My 3yo son primarily lives with my ex-wife and we have a court order which gives me a fair amount of contact time.  I'm seeing him for 3 nights over new years and one of those nights we'll be staying with a friend.  My ex wife has always insisted on exact addresses of anywhere we stay, I've always felt uncomfortable with that but played along.  This time to protect the friend (because my ex has bad reactions to anyone who knows me, likes to online stalk etc.) I've proactively let her know the town and the road that my friend lives on with a Google Maps link.

The response has come back saying that she needs the exact address, I suspect what will follow is the threat that if I don't provide the address she won't allow me my court-ordered contact time.

Having a look around I can't see any requirements for her to know the exact address, I'm comfortable that I've given any information she'd actually need - I've narrowed it down to ~100 houses 100 miles from where she lives.  Our court order doesn't specify anything about me providing the address and she's never event told me before taking him on holiday let alone the town or address that she's staying at (even though we have court-ordered joint parental responsibility).

Is there something I'm missing?  Is there a need to provide this information?

I am assuming you have PR for the Child, as your having contact.
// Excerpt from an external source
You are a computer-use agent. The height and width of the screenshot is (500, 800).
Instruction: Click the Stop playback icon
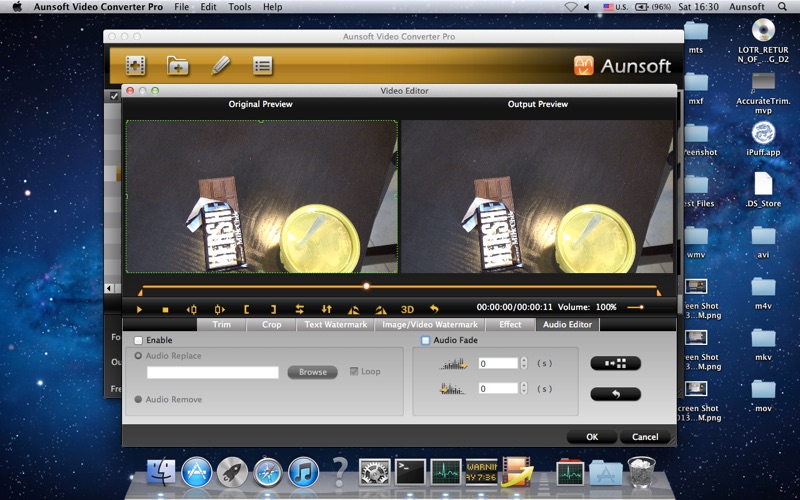[x=165, y=309]
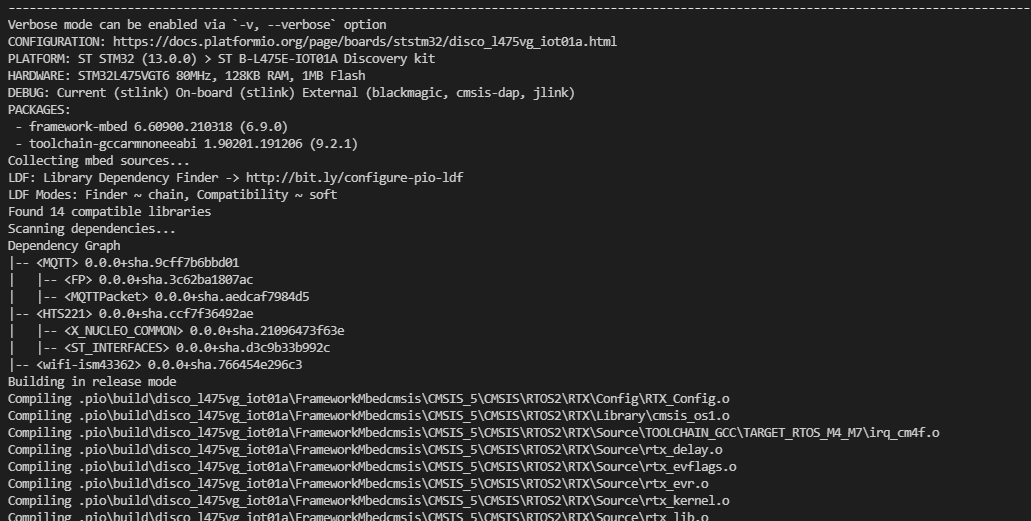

Therefore, you outrank her in the time the Court has put the Child in your care.

She is not entilted under the law to it, and has no legal say in what you do, or where you go, as long as its in the UK.

Its normal for you to have to name the address, only if your taking the Child on Holiday, outside the UK.

If your ex does not allow contact, inform her that you will file a form C79, Application for Enforcement, asking for her to be Fined or be make to do unpaid work for not following the order, and for the Order to be upgraded to carry a Penal Notice, making Prision an option for the Court, if its breached again.

Even if she has a pending application to Court for a change to the order, your order is enforceable until a Judge Varys the existing Order.
Posts made by me are my opinion and any factual information should be checked out. If you do not have a Solicitor, often your local CAB can get you some initial advice.